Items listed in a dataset
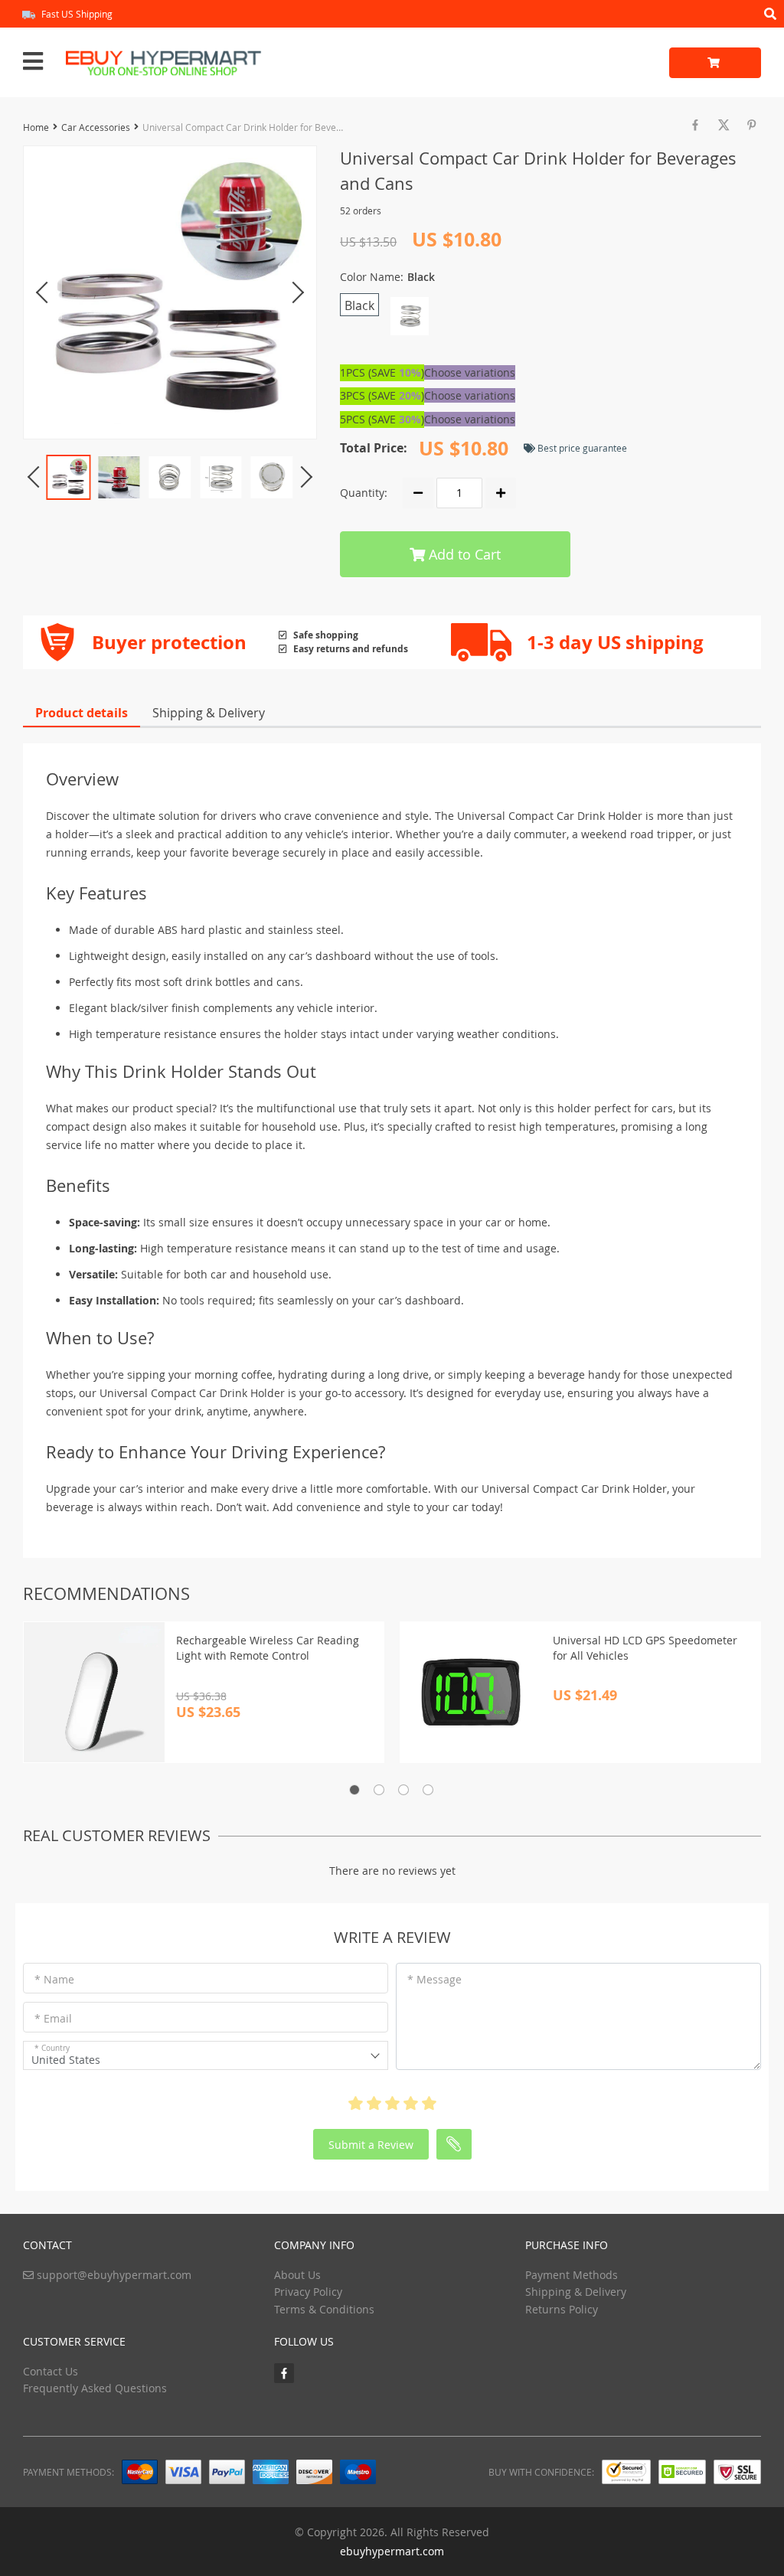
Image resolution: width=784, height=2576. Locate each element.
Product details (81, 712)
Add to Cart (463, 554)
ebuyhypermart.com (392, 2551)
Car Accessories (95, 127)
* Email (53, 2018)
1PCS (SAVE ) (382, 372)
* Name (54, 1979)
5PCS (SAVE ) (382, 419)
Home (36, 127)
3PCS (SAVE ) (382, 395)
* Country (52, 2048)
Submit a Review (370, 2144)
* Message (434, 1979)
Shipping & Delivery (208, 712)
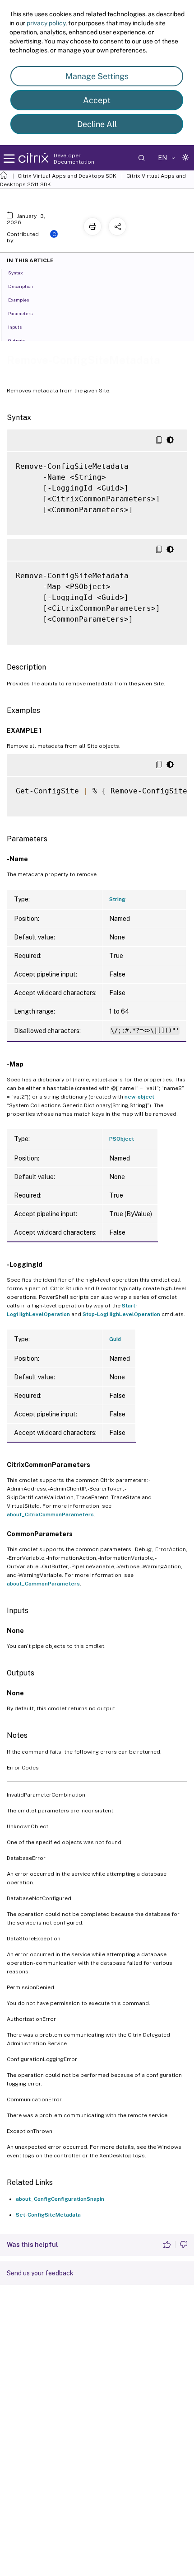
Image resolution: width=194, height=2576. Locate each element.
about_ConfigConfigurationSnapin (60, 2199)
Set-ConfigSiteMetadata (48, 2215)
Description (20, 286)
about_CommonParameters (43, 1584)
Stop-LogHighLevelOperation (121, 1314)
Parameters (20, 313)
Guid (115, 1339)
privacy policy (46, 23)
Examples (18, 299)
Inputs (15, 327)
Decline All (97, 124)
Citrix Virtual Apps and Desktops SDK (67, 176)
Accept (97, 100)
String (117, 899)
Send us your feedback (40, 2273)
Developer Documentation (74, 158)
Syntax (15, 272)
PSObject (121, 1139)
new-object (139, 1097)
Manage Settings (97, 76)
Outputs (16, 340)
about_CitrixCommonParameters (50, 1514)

Assignment
Your answer must be the lines from the one with "Guid (115, 1339)" through the last line of the data, repeated exactly and with nothing else.

Response to the task
Guid (115, 1339)
privacy policy (46, 23)
Examples (18, 299)
Inputs (15, 327)
Decline All (97, 124)
Citrix Virtual Apps and Desktops SDK (67, 176)
Accept (97, 100)
String (117, 899)
Send us your feedback (40, 2273)
Developer Documentation (74, 158)
Syntax (15, 272)
PSObject (121, 1139)
new-object (139, 1097)
Manage Settings (97, 76)
Outputs (16, 340)
about_CitrixCommonParameters (50, 1514)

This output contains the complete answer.